Records contained in a dataset:
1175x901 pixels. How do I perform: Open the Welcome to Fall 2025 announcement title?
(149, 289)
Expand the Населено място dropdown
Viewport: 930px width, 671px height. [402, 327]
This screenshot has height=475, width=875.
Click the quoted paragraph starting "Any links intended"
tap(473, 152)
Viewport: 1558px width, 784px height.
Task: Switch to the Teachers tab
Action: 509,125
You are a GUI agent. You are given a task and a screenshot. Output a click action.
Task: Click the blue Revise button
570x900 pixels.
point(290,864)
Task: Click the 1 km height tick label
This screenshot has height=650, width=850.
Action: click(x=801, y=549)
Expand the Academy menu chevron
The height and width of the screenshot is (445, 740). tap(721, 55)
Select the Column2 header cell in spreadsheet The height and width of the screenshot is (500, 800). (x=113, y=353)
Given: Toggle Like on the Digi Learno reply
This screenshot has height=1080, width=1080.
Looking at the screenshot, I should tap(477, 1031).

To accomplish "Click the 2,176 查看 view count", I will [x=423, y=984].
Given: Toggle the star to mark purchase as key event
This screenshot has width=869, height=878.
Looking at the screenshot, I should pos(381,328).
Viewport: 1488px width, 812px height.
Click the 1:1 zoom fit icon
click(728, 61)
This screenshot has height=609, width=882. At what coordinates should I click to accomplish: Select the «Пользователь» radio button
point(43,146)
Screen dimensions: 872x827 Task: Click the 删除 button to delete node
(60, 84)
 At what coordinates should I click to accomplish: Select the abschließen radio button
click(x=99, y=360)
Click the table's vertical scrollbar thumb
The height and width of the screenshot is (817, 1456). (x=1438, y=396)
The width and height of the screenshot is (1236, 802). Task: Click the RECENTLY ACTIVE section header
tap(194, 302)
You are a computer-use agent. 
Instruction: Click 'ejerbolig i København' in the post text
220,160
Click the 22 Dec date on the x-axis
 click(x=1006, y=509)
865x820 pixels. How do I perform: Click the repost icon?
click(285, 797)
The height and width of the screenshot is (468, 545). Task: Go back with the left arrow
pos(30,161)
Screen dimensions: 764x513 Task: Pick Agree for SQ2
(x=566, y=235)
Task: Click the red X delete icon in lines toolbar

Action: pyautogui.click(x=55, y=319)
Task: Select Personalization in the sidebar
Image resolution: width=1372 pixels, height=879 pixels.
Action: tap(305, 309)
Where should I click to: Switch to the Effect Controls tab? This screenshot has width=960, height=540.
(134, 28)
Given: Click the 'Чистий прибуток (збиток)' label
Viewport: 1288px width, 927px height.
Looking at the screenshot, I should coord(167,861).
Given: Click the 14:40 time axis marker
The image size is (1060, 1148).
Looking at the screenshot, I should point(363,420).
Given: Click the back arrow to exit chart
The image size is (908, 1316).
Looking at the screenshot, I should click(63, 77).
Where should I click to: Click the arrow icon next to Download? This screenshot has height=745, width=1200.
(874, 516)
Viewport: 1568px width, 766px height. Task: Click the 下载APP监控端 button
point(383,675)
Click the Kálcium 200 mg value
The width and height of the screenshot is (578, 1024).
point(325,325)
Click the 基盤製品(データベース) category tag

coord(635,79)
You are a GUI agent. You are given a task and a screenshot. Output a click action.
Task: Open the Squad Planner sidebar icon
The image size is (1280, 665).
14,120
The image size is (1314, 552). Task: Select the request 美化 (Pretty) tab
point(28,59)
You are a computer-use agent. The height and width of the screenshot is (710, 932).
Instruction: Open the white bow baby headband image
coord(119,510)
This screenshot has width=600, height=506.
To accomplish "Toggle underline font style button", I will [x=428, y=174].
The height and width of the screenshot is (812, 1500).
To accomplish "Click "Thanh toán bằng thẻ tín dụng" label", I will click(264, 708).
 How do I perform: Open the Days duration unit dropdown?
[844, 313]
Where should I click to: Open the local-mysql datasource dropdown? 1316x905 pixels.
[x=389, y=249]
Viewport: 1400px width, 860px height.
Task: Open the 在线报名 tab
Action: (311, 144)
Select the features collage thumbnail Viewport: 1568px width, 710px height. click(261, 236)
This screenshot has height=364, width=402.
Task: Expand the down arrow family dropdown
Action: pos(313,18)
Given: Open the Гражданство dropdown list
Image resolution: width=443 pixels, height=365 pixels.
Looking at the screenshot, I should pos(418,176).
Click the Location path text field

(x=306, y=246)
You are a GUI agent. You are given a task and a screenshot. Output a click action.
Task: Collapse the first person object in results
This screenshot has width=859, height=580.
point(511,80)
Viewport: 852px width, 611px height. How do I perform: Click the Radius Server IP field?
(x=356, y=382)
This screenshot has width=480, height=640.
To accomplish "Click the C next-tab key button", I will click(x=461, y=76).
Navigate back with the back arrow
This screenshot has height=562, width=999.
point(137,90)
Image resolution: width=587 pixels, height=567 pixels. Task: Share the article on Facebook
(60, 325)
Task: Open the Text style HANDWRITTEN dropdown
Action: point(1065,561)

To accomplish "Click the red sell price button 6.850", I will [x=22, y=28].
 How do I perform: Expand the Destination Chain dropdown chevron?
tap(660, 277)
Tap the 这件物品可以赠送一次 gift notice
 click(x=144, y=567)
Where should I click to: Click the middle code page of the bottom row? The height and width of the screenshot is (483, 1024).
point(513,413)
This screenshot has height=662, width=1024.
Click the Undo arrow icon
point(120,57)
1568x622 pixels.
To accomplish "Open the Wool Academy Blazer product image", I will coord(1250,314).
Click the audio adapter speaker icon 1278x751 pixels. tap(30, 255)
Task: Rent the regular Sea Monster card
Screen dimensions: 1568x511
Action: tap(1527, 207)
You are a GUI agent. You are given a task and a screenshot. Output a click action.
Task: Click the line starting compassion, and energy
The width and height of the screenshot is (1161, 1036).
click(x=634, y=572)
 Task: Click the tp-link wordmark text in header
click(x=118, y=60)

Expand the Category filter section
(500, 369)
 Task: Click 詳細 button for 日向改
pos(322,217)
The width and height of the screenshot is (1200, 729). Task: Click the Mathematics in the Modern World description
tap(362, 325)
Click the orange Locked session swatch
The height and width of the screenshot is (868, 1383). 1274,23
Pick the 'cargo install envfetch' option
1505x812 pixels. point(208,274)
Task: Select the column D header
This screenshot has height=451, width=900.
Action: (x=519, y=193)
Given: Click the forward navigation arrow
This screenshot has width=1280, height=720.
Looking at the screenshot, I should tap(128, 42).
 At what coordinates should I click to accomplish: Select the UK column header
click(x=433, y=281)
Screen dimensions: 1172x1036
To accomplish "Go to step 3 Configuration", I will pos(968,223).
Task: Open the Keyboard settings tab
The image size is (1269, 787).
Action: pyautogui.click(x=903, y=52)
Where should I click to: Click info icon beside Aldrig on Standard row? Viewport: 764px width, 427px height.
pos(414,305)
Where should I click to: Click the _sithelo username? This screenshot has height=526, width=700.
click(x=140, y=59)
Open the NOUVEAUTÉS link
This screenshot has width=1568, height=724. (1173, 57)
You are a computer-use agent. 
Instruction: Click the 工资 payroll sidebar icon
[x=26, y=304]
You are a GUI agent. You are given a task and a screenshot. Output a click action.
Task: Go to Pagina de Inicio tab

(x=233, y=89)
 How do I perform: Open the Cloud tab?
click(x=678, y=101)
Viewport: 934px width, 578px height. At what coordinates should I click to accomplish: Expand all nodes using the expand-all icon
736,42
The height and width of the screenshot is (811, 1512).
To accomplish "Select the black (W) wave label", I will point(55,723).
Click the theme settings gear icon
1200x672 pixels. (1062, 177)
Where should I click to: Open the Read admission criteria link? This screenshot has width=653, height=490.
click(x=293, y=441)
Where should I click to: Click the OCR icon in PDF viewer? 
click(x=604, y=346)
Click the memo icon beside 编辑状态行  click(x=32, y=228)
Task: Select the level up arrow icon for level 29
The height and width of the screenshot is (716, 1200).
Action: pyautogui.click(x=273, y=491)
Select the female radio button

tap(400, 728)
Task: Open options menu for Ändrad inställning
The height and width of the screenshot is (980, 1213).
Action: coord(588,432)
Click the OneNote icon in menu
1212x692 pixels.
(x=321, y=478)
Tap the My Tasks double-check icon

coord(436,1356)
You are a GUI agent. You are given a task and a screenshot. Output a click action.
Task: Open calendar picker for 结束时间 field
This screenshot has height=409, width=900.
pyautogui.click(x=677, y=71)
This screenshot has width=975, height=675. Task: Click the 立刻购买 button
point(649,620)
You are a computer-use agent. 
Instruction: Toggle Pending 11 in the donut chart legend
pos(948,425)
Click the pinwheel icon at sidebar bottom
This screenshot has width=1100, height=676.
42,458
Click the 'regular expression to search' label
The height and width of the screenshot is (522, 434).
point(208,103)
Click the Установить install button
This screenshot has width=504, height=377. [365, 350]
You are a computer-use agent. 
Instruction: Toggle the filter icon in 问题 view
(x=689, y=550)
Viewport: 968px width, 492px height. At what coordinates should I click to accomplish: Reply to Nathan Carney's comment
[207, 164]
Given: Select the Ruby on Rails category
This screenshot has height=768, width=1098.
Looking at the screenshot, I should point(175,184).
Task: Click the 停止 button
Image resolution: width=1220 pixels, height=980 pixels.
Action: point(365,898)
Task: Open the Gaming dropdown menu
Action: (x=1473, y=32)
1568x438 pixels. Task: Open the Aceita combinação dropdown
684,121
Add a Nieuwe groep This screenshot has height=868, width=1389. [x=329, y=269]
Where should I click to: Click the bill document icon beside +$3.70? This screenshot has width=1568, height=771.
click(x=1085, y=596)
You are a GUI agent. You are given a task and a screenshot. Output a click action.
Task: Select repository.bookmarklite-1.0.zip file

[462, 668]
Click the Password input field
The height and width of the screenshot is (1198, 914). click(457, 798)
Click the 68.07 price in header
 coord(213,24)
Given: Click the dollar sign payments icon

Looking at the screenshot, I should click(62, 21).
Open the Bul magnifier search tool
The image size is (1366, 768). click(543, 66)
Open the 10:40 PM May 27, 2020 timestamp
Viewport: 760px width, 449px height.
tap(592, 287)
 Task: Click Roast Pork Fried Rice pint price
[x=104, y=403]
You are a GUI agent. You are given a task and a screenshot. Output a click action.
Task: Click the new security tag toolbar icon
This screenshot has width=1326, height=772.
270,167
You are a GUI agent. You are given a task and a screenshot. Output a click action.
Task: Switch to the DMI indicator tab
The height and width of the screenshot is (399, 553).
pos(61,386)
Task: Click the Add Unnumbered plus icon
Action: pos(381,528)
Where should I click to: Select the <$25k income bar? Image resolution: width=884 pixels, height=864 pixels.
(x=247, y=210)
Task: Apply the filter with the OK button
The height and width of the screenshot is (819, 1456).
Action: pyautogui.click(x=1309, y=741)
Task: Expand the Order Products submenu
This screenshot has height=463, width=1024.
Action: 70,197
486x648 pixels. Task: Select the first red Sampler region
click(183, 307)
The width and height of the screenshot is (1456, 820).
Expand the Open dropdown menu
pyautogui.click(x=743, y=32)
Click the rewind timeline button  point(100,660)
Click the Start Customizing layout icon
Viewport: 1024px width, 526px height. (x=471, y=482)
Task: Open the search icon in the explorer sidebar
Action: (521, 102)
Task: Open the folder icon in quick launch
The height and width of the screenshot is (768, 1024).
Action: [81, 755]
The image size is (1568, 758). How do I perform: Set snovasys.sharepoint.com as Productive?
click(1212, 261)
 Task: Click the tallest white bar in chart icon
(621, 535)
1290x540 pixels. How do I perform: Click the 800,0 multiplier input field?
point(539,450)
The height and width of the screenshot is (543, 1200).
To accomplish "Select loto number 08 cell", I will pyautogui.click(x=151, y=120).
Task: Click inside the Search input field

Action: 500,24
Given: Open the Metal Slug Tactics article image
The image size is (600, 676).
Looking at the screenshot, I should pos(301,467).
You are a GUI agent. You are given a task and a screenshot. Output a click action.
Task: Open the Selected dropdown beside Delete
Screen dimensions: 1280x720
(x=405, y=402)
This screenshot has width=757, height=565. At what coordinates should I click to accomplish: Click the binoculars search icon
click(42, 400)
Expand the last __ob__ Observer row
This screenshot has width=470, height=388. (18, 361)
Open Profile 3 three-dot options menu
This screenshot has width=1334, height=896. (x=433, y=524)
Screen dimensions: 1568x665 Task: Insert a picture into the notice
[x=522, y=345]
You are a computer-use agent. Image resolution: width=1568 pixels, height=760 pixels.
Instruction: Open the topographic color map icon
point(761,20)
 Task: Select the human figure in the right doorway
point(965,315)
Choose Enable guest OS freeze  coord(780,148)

» **Assignment**
Report each line of the data that includes the string "regular".

» **Result of this task**
Task: Rent the regular Sea Monster card
Click the 'regular expression to search' label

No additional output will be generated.